What impressed me was the deep knowledge of so many attendees. But for many others, they had come to this PMA event because even with the Internet and good dealers locally, they were not getting the broad answers they needed to properly assess what would work for them. As we’ve seen at past International PMA events, and indeed PRO get-togethers in the US, Camera House conferences in Australia, and I dare say Ringfoto member events in Germany, it’s this quest for knowledge that specialty retailers need to ramp up, to engage consumers who want to progress their image making, but don’t quite have the confidence to do it on their own. Photo education, and improved print services in many new forms were both high on the list of attendee priorities.
I didn’t get to see enough of the other presentations to be able to comment more broadly, except the fine talk on creating personal hard copy recipe books presented by the Momento Australia team. I loved that the illustrations were by Australian pro photographer Penelope Beveridge, an award-winning and highly respected food and fine art photographer. The combination of inspiring images with useful how-tos from Momento meant the audience found their way through perceived obstacles and were likely to go out and use the service. The ever-present former DIMA president Phil Gresham was there presenting Fotofast’s latest services, as was the venerable Streets Imaging pro lab group.
The new Fujifilm tabletop print machine at a very affordable price, offering 8-inch paper roll print abilities, attracted heaps of interest, as it opens up the world of ‘sweep panorama’ prints from iPhone and other smartphones, not to forget conventional digital cameras.
This will work for even the smallest of specialist retailers. Pro photographers interested in expanding their range of customer services could also use this as a custom print device based out of their studios. I came away with a strong impression that print and film-to-digital services are likely to see significant improvements in the next decade as Baby Boomers start on consolidating their life’s images across various media.
Canon, Fujifilm and Olympus were very evident with their interchangeable lens camera systems, while Nikon was represented by various retailer exhibitors, most notably Ted’s. Many people I talked with were coming from DSLR photography and especially interested in weight reduction in their future photography, as well as being less obtrusive. Vendors were able to show just how compact today’s mirrorless offerings are, as well as demonstrate outstanding image quality and affordability.

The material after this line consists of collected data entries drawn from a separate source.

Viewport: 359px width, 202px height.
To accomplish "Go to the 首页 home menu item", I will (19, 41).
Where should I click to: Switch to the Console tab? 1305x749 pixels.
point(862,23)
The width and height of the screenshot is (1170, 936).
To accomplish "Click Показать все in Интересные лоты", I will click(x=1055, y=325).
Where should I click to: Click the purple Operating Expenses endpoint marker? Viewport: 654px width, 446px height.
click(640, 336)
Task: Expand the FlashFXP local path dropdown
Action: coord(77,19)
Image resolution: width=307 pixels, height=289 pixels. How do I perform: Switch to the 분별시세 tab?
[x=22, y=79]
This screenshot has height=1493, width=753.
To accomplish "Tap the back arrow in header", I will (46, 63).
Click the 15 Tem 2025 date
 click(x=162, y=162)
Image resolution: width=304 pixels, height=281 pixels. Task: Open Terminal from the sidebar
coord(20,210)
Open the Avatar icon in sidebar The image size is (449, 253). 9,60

While I can’t say I saw every aspect of the day, the overwhelming impression was one of keen excitement, exhibitors who were happy with the quality of the attendees and their interest level, as well as an affordable cost to exhibit. If resources and funds had been more extensive, a fuller PR effort might have produced even higher numbers and a few pro attendees, through that was not the primary audience.

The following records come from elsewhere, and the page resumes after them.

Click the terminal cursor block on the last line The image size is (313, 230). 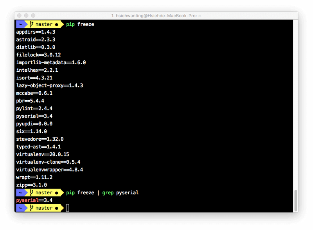[68, 208]
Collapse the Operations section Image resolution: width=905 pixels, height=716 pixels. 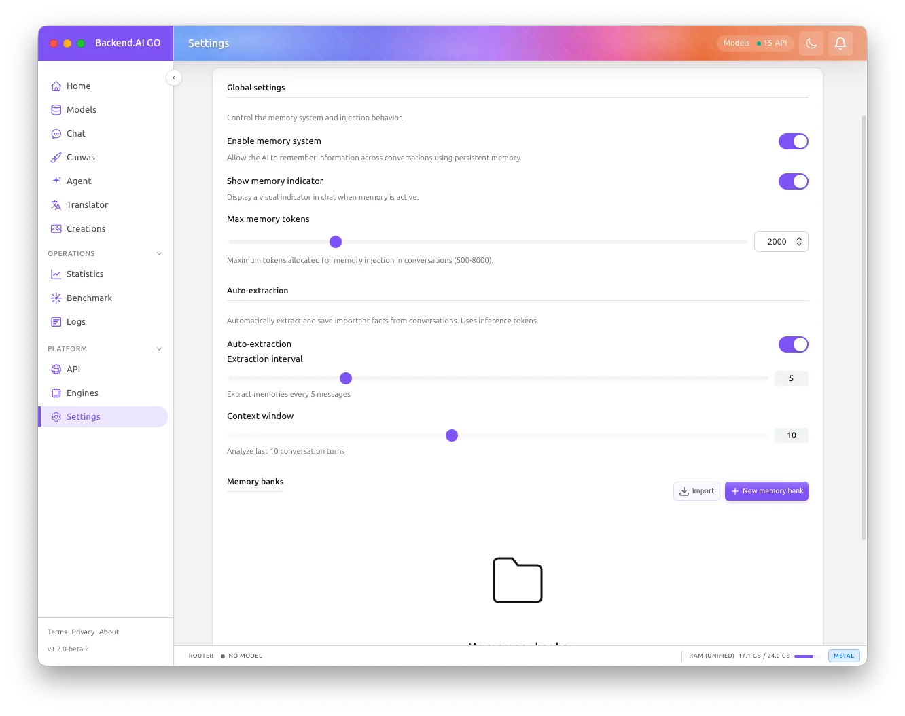pos(159,253)
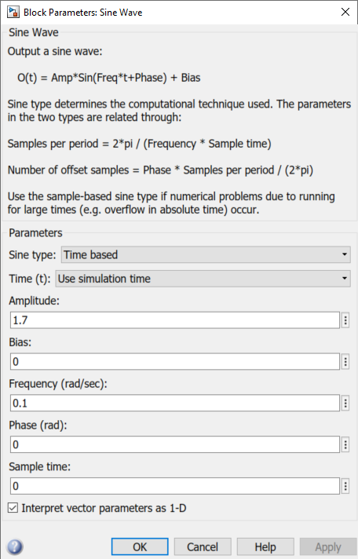Expand the Time (t) dropdown
The height and width of the screenshot is (559, 358).
[203, 279]
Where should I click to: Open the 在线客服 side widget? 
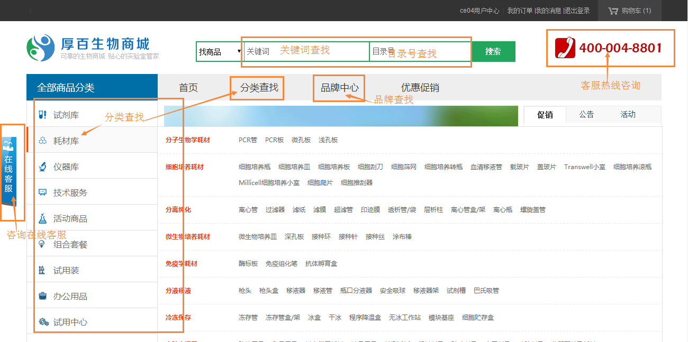pos(9,172)
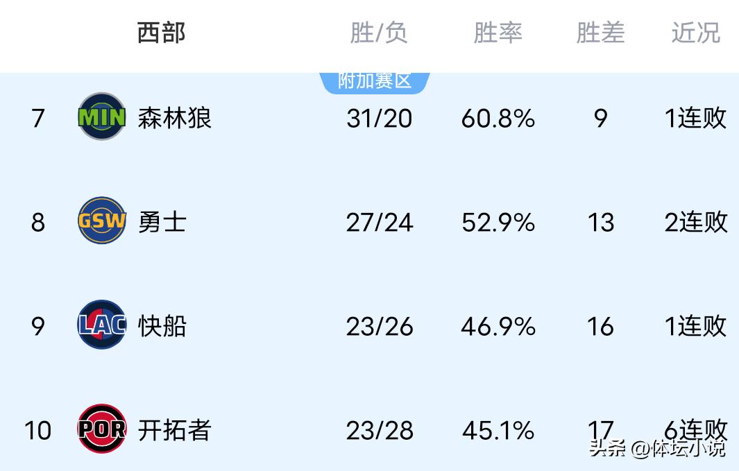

– As a first effort, pretty darn good.
Next up it’s Melbourne, on Saturday September 6 at Victoria University with another great group of speakers. My particular pick will be Canon Australia’s Jay Collier. His wildlife images are something to behold. For my own part I look forward to engaging with the many new customers to more advanced photography, for whom such events are a wonderful, uncomplicated way to engage with contemporary image making, whether from a smartphone or an advanced full frame DSLR.